SOURCE EXTRACT:
━━━━
* [PATCH v2 0/2] Optimize pid filters and add --no-filter option
@ 2019-04-15 16:47 Slavomir Kaslev
2019-04-15 16:47 ` [PATCH v2 1/2] trace-cmd: Optimize how pid filters are expressed Slavomir Kaslev
2019-04-15 16:47 ` [PATCH v2 2/2] trace-cmd: Add --no-filter option to not filter recording processes Slavomir Kaslev
0 siblings, 2 replies; 5+ messages in thread
From: Slavomir Kaslev @ 2019-04-15 16:47 UTC (permalink / raw)
To: rostedt
Cc: linux-trace-devel, pauld, ykaradzhov, jbacik, tstoyanov,
slavomir.kaslev
This patchset optimizes how pid filters are expressed and makes it less likely
that we overflow ftrace filters' size limit of one page.
━━━━
GIVEN INFORMATION:
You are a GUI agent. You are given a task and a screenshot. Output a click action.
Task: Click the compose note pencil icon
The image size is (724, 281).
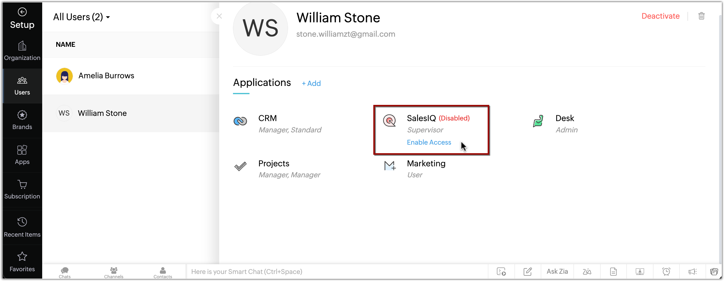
━━━━
EXERCISE TASK:
Duplicate the part of the patch thread above that begins at the words "To: rostedt" and stops after "of one page.".

CORRECT RESULT:
To: rostedt
Cc: linux-trace-devel, pauld, ykaradzhov, jbacik, tstoyanov,
slavomir.kaslev
This patchset optimizes how pid filters are expressed and makes it less likely
that we overflow ftrace filters' size limit of one page.